The Glenisla course and clubhouse.
The Glenisla course and clubhouse.

After it was revealed this week that Glenisla Golf Course is to close and the land used for housing, Courier sports writer Steve Scott examines what it says about the health of other clubs in the area.

It’s not surprising that Glenisla is the latest Scottish golf club to sell up for housing or turn back to farmland; the surprise is that there’s still been so few.

There’s one golf course for every 9,800 of population in Scotland, by far the greatest saturation of the game anywhere in the world. There was already an over-provision of facilities before the course-building boom of the 1990s.

You could even argue this was a perfect example of development getting far ahead of demand from that era. Glenisla and the much more successful Strathmore Golf Centre nearby (which has two courses) were both built in the boom.

With the long-established Alyth Golf Club, it meant there were now four courses within a five-mile radius of a small Perthshire town. There’s also Blairgowrie, one of Scotland’s biggest membership clubs with three courses of its own, just eight miles away.

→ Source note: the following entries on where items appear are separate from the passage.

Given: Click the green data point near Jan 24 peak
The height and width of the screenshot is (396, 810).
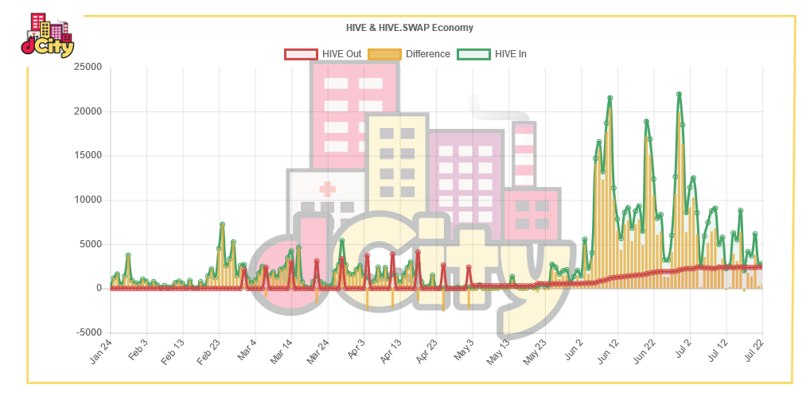Looking at the screenshot, I should pos(128,255).
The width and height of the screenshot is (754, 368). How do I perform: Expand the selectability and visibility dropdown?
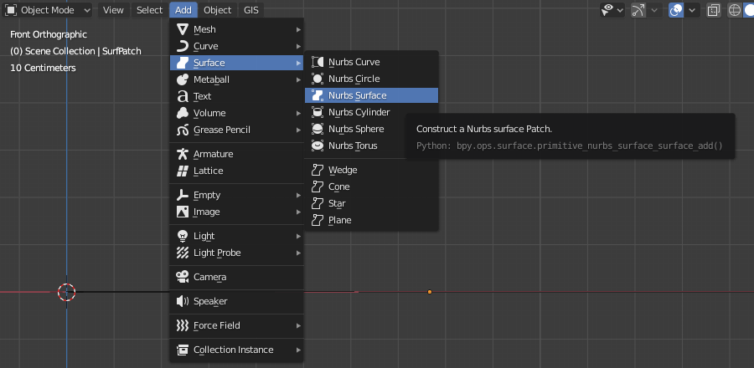pos(621,10)
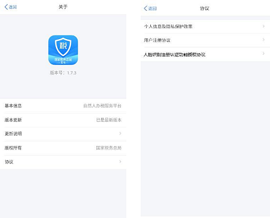
Task: Open 协议 list item label
Action: [x=9, y=162]
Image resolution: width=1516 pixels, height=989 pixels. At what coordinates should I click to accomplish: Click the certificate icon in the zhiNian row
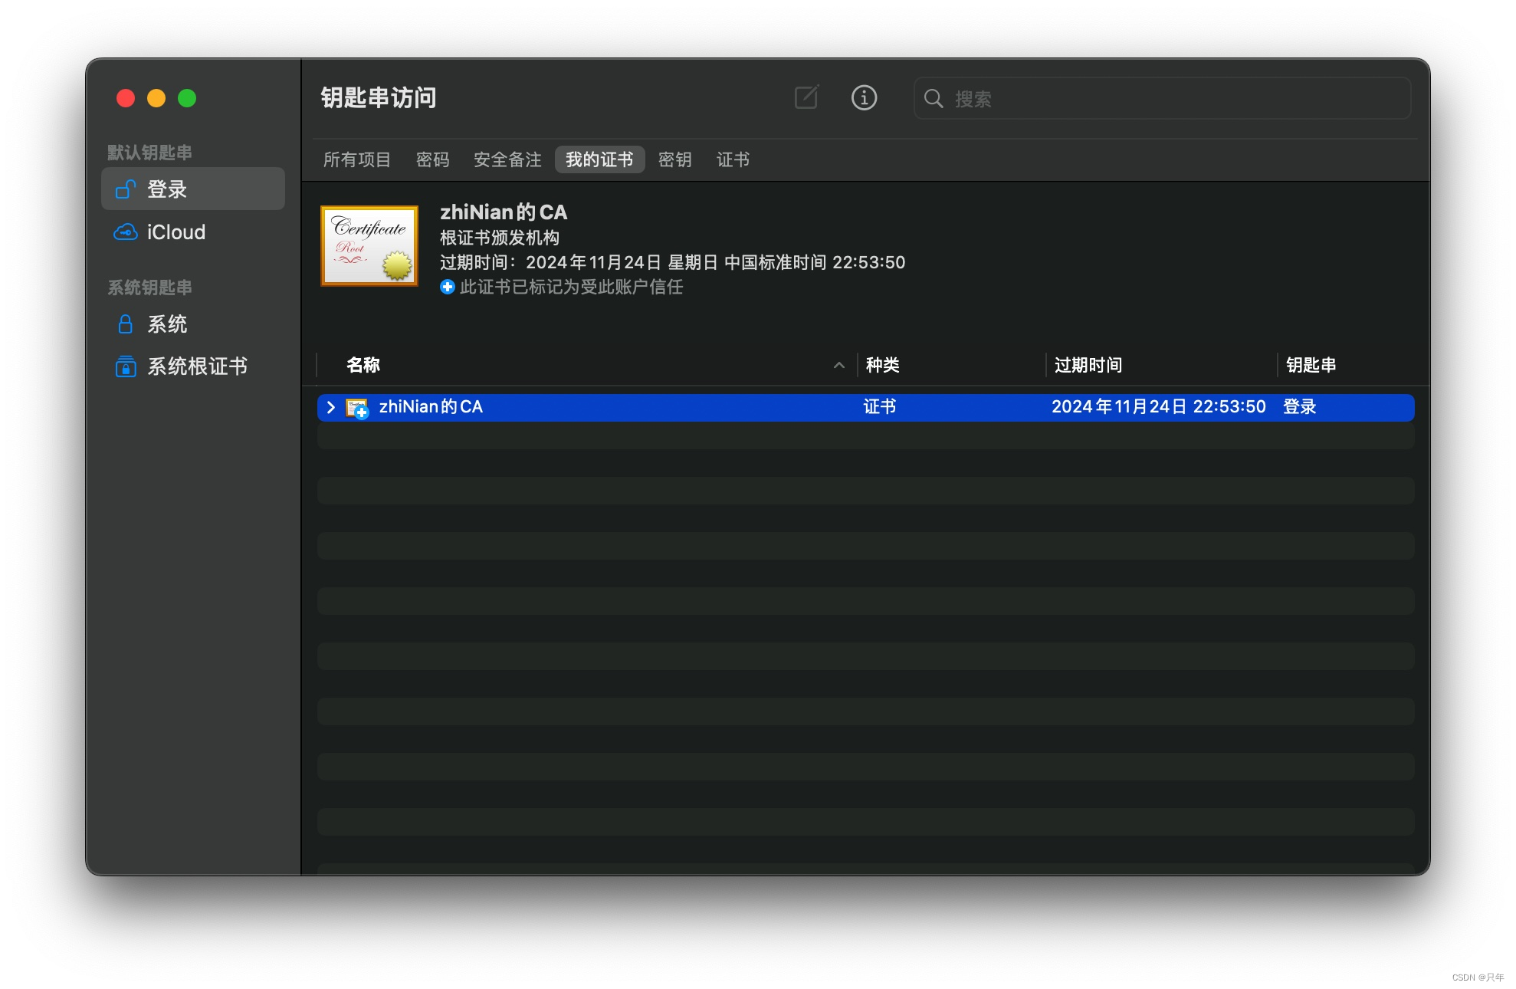point(357,407)
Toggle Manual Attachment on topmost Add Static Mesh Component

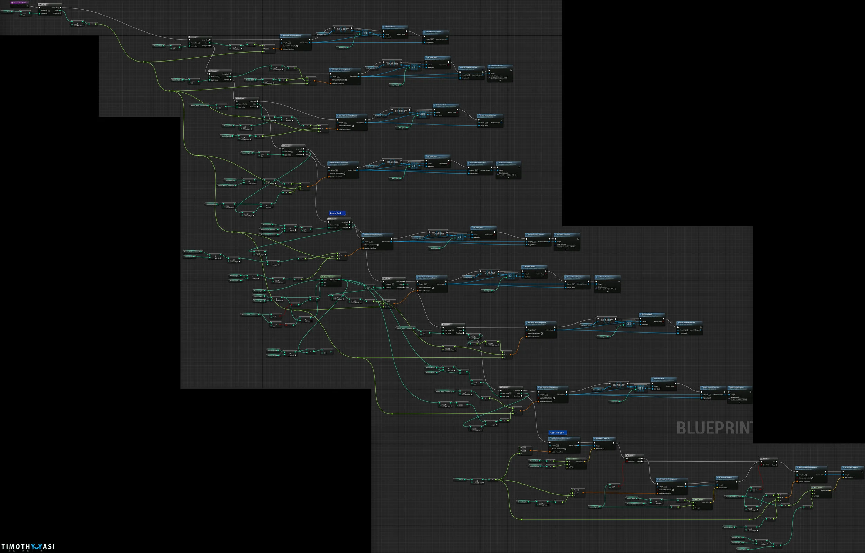click(296, 46)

The last 20 years has seen golf club membership drop steadily at around 3% a year. New developments have dwindled; the ambitious GWest project in Perthshire was mothballed until this year, while other high-profile proposals with big-name designers at Kingennie (Darren Clarke), Stonehaven (Jack Nicklaus) and St Andrews (Tom Weiskopf) have struggled to get started.

In such a climate it speaks volumes for the resilience of ordinary clubs that we’ve lost just 10 or so facilities nationwide during this membership slump, which the R&A and Scottish Golf believe is now finally bottoming out. Clubs have survived, but many continue to struggle.

In the 1990s a golf course was almost a compulsory part of housing developers’ plans. Now they’d rather just build over the top of them.